A Tribute to Anthony Bourdain and His Wild, Vagabond Roots
He never knew it, of course, but Anthony Bourdain and I ever-so-lightly crossed paths once. Several years ago, he wrote about a roots-centered episode of Top Chef:
I was the exhausted researcher who frantically dug into the family histories of a dozen Top Chef contestants (producers had no clue which ones would survive to this Ellis Island episode), doing the genealogical equivalent of sequential quick fires to ensure that the final five would all learn something new about their ancestry, so it was my handiwork he was musing on.
As a long-time fan of Top Chef — not to mention, French-born travel bum — I suppose it was just a matter of time before I would set my sights on Bourdain, who was a gifted chef and possibly even more talented writer. A professional vagabond and reformed but unapologetic scoundrel, he managed (on shows such as Parts Unknown, No Reservations, and The Layover) to make watching someone else travel fascinating.
So as a modest tribute to a truly one-of-a-kind, here are five things that you didn’t know about his roots:
1. Anthony Bourdain’s family tree is one of the most diverse I’ve ever researched. In addition to the obvious — France — Brazil, Ukraine, Spain, Austria, Uruguay, Paraguay, and even Gibraltar all claimed a piece of his past. Religion-wise, his heritage was both Jewish and Catholic.
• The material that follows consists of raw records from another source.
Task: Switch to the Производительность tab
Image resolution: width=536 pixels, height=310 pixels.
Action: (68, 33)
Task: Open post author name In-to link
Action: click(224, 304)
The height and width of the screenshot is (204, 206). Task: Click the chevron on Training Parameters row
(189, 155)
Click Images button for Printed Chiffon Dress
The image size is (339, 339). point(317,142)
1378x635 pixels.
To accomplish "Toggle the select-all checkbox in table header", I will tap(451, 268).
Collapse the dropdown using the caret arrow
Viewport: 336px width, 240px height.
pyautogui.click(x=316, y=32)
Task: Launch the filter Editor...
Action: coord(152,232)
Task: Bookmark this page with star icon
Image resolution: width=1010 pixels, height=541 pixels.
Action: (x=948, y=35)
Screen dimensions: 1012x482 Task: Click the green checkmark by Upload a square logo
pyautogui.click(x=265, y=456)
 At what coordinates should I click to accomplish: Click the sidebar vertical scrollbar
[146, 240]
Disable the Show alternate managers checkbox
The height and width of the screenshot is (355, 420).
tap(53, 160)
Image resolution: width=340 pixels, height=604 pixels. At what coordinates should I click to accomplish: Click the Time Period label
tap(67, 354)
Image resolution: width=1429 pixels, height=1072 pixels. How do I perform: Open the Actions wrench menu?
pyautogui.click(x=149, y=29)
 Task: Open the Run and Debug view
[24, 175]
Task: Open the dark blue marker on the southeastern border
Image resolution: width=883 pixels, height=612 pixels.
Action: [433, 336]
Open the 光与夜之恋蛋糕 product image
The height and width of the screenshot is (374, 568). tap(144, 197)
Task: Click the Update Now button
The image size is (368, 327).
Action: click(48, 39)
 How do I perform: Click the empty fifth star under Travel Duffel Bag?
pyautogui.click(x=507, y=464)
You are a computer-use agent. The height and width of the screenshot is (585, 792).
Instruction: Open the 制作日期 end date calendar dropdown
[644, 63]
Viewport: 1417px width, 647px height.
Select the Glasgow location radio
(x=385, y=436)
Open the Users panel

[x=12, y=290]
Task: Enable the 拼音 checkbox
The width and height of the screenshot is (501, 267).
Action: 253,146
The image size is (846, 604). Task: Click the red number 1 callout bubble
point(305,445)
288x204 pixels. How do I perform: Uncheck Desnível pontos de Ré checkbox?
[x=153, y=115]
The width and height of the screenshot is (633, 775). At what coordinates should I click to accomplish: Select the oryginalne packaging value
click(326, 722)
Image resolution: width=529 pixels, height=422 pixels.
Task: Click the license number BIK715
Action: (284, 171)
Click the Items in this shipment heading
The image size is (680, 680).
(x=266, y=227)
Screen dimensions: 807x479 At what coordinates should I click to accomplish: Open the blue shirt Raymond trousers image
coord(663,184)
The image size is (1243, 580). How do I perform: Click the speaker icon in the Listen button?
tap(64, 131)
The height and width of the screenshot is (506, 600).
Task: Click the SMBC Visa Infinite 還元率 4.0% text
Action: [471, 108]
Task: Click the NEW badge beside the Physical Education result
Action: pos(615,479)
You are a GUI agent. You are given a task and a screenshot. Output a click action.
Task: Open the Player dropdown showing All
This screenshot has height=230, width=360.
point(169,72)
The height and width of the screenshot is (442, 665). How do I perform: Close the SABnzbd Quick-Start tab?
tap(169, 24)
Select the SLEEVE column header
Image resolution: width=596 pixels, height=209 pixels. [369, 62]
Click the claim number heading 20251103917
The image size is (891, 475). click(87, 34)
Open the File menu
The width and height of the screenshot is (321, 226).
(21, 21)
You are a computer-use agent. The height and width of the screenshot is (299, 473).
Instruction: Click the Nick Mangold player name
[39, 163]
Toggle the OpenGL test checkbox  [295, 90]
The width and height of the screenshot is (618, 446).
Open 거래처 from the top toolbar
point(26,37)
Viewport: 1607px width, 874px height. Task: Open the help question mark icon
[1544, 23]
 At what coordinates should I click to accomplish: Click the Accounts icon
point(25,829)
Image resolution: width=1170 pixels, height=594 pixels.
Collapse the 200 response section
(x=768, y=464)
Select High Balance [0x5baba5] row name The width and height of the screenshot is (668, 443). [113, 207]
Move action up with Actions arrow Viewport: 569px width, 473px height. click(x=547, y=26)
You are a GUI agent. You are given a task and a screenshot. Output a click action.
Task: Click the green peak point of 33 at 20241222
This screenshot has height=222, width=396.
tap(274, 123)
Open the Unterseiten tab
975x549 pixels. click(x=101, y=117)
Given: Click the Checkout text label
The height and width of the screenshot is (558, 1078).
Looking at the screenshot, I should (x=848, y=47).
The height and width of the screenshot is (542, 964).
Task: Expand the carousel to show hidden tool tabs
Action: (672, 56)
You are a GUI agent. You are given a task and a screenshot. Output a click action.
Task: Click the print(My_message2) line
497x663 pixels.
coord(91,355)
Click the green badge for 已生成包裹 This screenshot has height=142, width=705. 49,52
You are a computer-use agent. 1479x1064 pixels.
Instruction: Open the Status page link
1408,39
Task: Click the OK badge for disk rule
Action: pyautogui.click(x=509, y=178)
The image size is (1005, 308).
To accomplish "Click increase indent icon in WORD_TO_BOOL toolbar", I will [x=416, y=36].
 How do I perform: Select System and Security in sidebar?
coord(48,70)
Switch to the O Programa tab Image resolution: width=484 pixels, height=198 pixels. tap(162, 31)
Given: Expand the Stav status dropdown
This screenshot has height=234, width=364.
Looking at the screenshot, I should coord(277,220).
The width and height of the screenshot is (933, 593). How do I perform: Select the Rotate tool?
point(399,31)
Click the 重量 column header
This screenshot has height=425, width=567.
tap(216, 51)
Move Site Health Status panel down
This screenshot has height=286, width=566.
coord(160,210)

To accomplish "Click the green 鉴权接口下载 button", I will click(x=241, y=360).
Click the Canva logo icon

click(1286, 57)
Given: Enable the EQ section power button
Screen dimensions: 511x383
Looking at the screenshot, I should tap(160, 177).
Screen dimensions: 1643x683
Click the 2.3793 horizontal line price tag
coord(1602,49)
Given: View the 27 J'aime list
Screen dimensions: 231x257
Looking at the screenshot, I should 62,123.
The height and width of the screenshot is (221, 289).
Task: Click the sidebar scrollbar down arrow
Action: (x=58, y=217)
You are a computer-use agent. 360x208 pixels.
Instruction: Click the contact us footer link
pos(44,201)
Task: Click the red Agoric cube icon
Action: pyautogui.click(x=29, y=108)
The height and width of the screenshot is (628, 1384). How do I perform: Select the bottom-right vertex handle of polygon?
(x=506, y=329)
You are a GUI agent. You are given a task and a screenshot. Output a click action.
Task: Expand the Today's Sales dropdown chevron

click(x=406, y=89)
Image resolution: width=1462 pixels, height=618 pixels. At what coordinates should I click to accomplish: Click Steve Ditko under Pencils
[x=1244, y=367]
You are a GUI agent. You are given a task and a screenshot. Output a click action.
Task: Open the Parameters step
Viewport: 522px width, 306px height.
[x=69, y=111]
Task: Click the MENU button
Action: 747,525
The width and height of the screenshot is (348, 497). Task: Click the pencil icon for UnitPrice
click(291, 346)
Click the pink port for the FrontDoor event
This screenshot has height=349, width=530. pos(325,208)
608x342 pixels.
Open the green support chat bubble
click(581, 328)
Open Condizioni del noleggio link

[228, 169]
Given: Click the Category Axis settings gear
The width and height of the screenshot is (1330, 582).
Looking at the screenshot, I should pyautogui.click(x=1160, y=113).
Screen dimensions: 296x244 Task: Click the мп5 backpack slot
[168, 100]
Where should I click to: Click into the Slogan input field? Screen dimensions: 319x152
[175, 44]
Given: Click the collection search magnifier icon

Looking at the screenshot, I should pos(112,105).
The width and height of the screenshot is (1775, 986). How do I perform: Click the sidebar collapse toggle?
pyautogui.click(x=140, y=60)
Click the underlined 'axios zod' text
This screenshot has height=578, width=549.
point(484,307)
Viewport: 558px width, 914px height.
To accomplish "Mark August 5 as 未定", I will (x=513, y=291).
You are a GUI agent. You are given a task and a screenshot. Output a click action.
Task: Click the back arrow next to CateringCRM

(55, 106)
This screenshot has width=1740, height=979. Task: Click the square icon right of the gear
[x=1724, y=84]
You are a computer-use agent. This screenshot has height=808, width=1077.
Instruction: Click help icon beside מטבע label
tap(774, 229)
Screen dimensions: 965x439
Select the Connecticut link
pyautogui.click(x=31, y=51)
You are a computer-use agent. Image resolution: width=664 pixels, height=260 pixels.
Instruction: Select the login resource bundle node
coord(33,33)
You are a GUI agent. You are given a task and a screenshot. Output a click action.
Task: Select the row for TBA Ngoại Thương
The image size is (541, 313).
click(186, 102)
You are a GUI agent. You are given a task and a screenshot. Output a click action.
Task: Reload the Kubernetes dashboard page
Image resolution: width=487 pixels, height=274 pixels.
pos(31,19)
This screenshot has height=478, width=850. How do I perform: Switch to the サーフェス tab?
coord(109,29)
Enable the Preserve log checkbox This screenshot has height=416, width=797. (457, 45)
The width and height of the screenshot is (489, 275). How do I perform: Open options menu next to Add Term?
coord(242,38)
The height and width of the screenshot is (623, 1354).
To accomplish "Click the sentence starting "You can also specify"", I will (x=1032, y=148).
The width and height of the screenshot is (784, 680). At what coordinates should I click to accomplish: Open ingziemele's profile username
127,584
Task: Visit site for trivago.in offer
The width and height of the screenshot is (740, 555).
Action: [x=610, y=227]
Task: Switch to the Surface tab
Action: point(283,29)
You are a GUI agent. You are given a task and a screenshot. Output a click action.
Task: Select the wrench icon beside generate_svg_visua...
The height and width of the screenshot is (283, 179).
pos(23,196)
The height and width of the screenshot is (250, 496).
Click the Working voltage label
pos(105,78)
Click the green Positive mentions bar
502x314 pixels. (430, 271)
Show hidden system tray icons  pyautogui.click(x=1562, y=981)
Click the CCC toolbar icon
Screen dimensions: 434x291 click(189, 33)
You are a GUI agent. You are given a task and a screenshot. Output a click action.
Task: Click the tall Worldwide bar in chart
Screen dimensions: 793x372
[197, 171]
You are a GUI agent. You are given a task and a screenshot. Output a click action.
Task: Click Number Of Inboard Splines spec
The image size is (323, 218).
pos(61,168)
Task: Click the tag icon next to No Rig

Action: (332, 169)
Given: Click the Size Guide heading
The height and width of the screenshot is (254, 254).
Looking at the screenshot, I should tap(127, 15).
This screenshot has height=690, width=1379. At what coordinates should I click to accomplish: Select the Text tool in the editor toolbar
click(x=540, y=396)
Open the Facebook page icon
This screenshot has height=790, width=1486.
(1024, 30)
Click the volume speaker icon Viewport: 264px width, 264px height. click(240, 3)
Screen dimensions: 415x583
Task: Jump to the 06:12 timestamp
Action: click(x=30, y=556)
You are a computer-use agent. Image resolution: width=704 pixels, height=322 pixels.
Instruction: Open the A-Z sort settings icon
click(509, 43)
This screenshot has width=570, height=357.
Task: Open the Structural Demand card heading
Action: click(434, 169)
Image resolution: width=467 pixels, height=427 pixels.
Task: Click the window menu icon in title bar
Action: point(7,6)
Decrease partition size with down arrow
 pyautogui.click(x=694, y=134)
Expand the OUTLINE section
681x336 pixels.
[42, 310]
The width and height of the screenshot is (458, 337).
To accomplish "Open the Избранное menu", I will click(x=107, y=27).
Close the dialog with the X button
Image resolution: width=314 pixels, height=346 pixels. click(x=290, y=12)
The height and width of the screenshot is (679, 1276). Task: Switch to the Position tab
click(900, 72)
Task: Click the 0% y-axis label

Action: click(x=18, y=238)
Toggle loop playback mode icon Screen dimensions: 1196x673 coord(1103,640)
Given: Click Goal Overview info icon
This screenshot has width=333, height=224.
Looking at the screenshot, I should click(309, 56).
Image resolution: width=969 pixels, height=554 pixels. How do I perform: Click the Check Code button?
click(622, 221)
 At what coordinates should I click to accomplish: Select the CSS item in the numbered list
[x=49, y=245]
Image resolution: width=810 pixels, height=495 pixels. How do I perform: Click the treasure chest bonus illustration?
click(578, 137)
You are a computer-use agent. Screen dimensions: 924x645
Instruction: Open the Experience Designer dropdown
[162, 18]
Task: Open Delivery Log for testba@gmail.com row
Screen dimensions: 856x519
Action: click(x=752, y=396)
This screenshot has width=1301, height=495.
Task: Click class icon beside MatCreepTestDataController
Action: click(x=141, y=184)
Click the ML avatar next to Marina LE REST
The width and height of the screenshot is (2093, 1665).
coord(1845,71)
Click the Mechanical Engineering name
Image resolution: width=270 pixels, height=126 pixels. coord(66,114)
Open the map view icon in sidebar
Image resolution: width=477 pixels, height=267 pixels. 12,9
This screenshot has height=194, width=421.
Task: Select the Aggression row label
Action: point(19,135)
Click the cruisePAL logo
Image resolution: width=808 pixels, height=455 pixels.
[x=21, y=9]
For any doubting Thomases out there, here’s a small sample of the paper trail, the 1861 baptism of his great-grandfather, Aureliano Bourdain, in Sao Pedro, Rio Grande do Sul, Brazil.
2. If any of the following surnames appear in your family tree, there’s a chance that you are some sort of cousin of Bourdain’s: Adler, Belami, Belliard, Bourdain, Calcada, Cohen, Duclos, Francia, Friedman, Lorel, Mallet, Riousse, Sacksman, Schuss, Ungar, and Weinrib.